Over the past few decades, researchers have conducted a great deal of research into entity disambiguation, mainly involving rule-based methods, traditional statistical methods, and methods of deep learning. In the case of rich text context, the most advanced algorithms have achieved very good disambiguation. However, the performance of these methods on short text as well as spoken text drops dramatically. The missing context of these short texts is essential for disambiguation. In recent years, many scholars have endeavored to improve the effect of entity disambiguation by exploring more abundant contextual information. These methods are mainly focused on better utilization of existing text, but the problem of information loss is still not solved. It is difficult to improve the disambiguation result substantially if the source text cannot be augmented by adding external information.

Disclosure of Invention

In order to solve the problems, the invention provides an entity disambiguation method and device based on a UCL knowledge space, which respectively perform knowledge expansion on an entity to be disambiguated and a candidate entity to improve the model effect. For an entity to be disambiguated, giving the entity a concept vector representation and formalizing the concept vector representation into a concept subgraph; for candidate entities, an entity vector representation is given to the entity to formalize it as factual knowledge in the UCL knowledge space. And finally, obtaining the entity disambiguation result by adopting a deep structured semantic model based on self-attention matching. The method can effectively solve the problem of low disambiguation precision caused by insufficient entity context information in the short text, and improve the effect of entity disambiguation.

In order to achieve the aim, the invention provides an entity disambiguation method based on UCL knowledge space, which comprises the steps of firstly, constructing a basic knowledge base by acquiring Wikipedia and Baidu encyclopedia knowledge, indexing news information by UCL and storing the news information in the knowledge base as content supplement of the UCL knowledge space, thereby completing construction of the UCL knowledge space; extracting an entity to be disambiguated in the text by using an open domain three-tuple extraction method, and acquiring a candidate entity set for entity disambiguation from a UCL knowledge space; then, extracting the characteristics of the entity to be disambiguated, and enhancing the embedded representation of the entity to be disambiguated by using the concept knowledge corresponding to the context information of the entity; embedding and enhancing the candidate entity by utilizing the fact knowledge in the UCL knowledge space; and finally, obtaining a matching result by utilizing a deep structured semantic model based on the self-attention matching network.
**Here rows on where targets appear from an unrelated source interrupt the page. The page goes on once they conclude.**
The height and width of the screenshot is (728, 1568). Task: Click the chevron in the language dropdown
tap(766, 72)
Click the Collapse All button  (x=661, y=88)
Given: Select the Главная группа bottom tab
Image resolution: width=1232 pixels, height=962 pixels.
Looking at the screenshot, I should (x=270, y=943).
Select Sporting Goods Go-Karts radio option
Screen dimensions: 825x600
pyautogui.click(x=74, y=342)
Specifically, the invention provides the following technical scheme:

an entity disambiguation method based on UCL knowledge space comprises the following steps:

(1) constructing a UCL knowledge space: acquiring entities, entity basic attributes and associations among the entities from an open offline database by using an information extraction related technology, and constructing a basic knowledge base; acquiring network news, indexing the network news by using UCL, calculating the association between an entity and the news as the supplement of a knowledge base, and completing the construction of UCL knowledge space;

(2) vector representation generation: acquiring a candidate entity set related to the entity to be disambiguated from a UCL knowledge space, and generating an embedded representation of the candidate entity and the entity to be disambiguated by using a word vector representation method as the input of the semantic matching module in the step (4);

(3) characteristic extraction: not only the content information of the text is considered, but also the text is supplemented by introducing external knowledge; the first stage extracts the conceptual features of the entity to be disambiguated and the context thereof, and the second stage extracts the features of the context of the candidate entity;

(4) semantic matching: and (3) utilizing four vector representations of the conceptual embedding of the entity to be disambiguated generated in the step (3), the context embedding of the candidate entity and the word vector embedding of the candidate entity and the entity to be disambiguated generated in the step (2) as input, and obtaining the matching degree by adopting a self-attention matching network based on a deep structured semantic matching model (DSSM). And obtaining a final disambiguation result according to the ordering of the matching results, completing entity linkage between the entity in the text and the entity in the UCL knowledge space, and further updating the content of the UCL knowledge space.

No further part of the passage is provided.